Les caisses des Al-Saoud se vident : des employés réclament leurs salaires impayés
Du rarement vu : le personnel d’un hôpital en Arabie Saoudite a passé les fêtes de l’Aïd sans être payé. Plus de 100 membres du personnel – médecins et infirmiers – de l’hôpital privé ont organisé hier (lundi) un rassemblement pour protester contre le non-paiement des salaires depuis trois mois et demi. En fait, il s’agit d’une grève comme l’a expliqué une infirmière de cet hôpital. Ce débrayage constitue un fait rarissime, le doit de grève n’étant pas reconnu en Arabie Saoudite. Elle est appelée à être reconduite si les revendications du personnel de l’hôpital ne sont pas satisfaites. C’est la plus récente des manifestations provoquées par une série de déboires financiers qui frappent les entreprises dans le royaume. Le régime wahhabite allié des Etats-Unis traverse une situation de difficultés financières qui compromet la logique de la paix sociale qui a permis au pouvoir de mettre en œuvre une politique qui lui a assuré la survie jusqu’à maintenant. Un baril de pétrole qui tourne autour de 40 dollars, prive l’Arabie Saoudite, au train de vie ahurissant, des moyens de maintenir une telle démarche appuyée sur un niveau de dépenses très élevé.

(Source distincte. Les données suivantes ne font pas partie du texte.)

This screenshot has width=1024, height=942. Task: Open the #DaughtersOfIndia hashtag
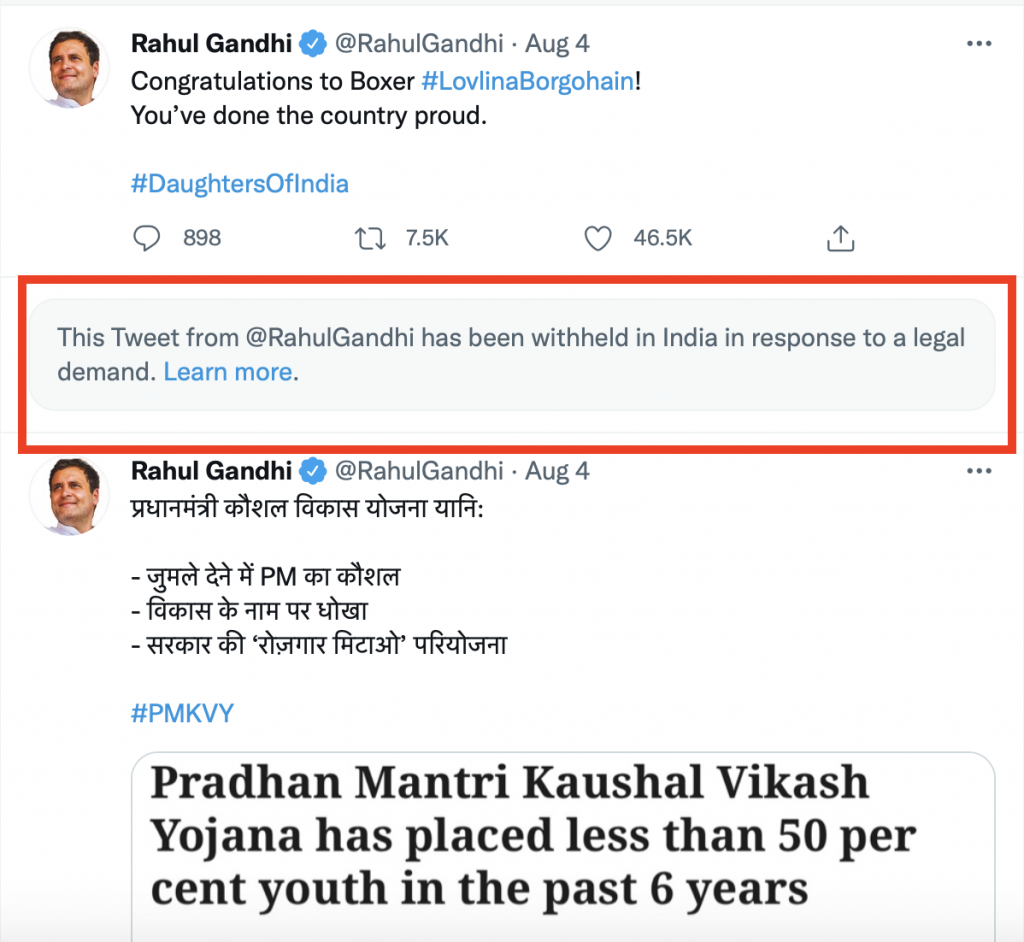(x=240, y=184)
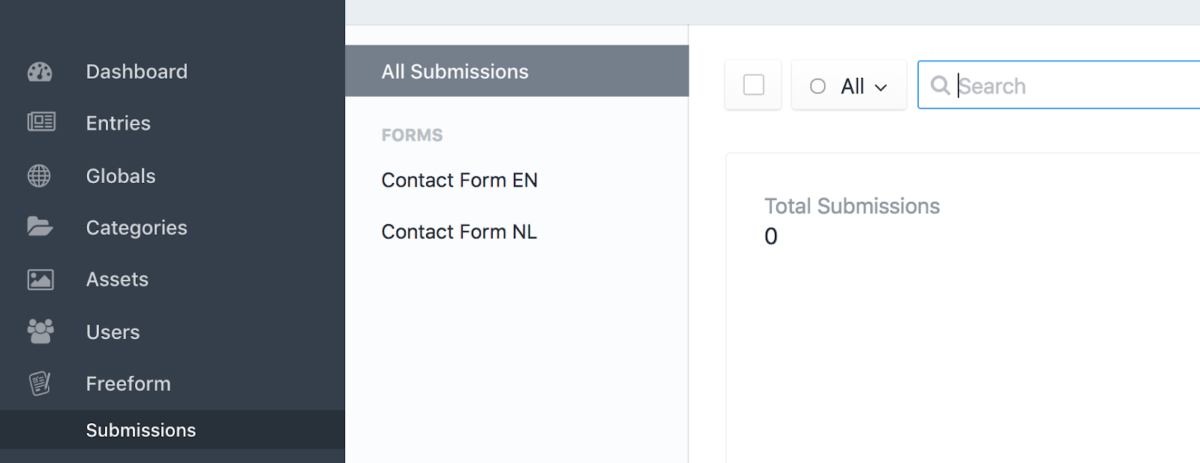Toggle the select-all submissions checkbox
The image size is (1200, 463).
(x=754, y=85)
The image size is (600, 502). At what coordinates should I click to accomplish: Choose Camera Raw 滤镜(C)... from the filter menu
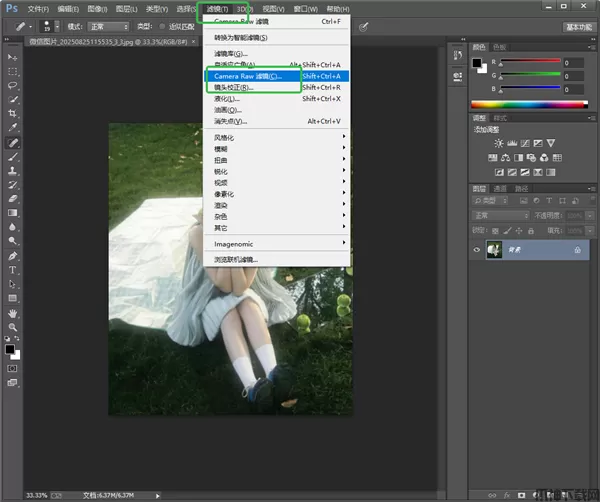(x=248, y=75)
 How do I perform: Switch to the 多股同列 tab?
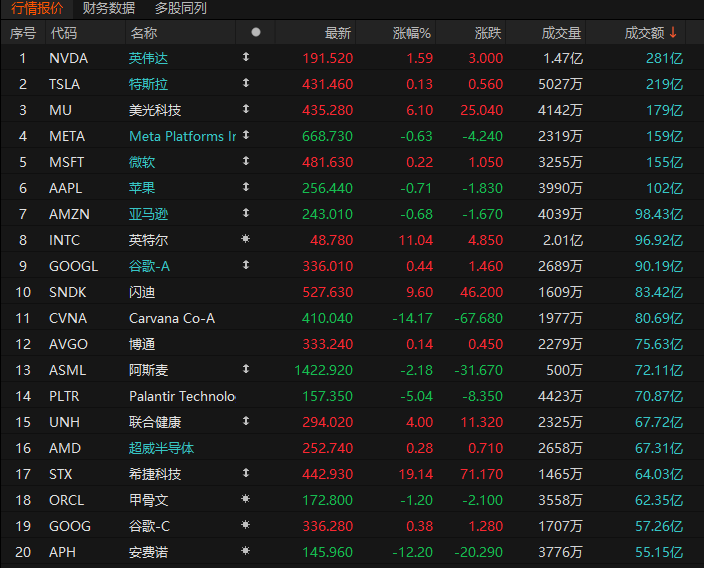click(x=180, y=8)
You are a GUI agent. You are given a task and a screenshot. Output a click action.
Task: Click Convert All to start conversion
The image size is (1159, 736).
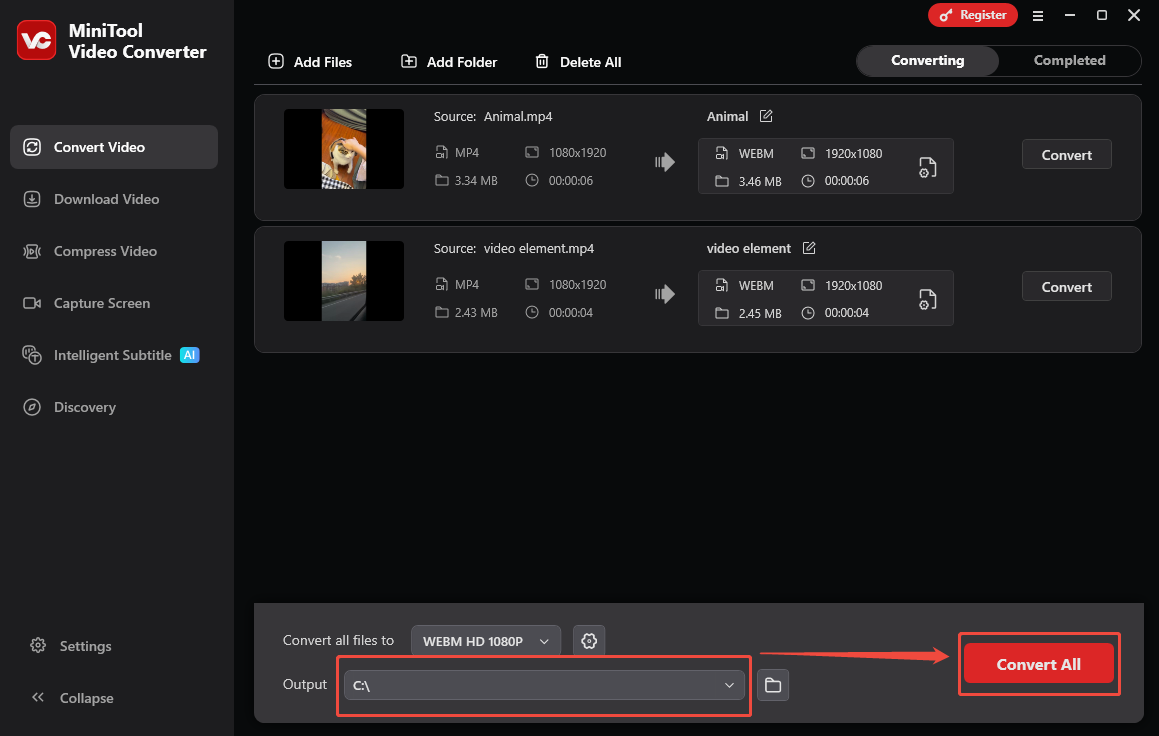tap(1038, 663)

La tendance qui s’est inversée peut entraîner un mouvement de contestation sociale comme on en voit très rarement en Arabie Saoudite. Les grandes entreprises saoudiennes, en particulier celles qui sont dans la construction, font face à de graves crises financières qui se traduisent par l’impossibilité pour elles de payer les salaires de dizaines de milliers d’employés. Cette situation d’étranglement financier est due au retard mis par le gouvernement à rembourser les entreprises à cause de la baisse des recettes publiques entraînée par l’effondrement des prix du pétrole depuis l’été 2014.
Pour la première fois, l’Arabie Saoudite est confrontée à des problèmes de trésorerie qui contraignent le régime à reporter certains paiements. La crise financière vécue par l’Arabie Saoudite se répercute sur les dizaines de milliers de travailleurs étrangers, ainsi que sur ceux qui ont des difficultés à quitter le royaume, ou changer d’emploi. En août, le roi Salman a exigé de l’administration saoudienne qu’elle facilite les procédures de retour des travailleurs étrangers vers leur pays, en prenant en charge le coût de leur billet d’avion et en accélérant l’octroi de visas de sortie. Il demande également de leur fournir une aide alimentaire.
Dans le même temps, l’Arabie Saoudite dirige depuis dix-huit mois une coalition arabe engagée dans une guerre très coûteuse contre le Yémen. Certains observateurs voient dans cette guerre une opération des Al-Saoud pour détourner l’attention de la population des problèmes intérieurs créés par la crise financière que traverse le pays. Tout indique que la famille Al-Saoud a abandonné sa politique de l’Etat-providence et que la population qui subit les conséquences de la rigueur imposée par le déficit budgétaire consécutif à la chute des recettes extérieures, entraînée par la baisse des prix du pétrole, peut bouger et menacer les fondements de cette dynastie.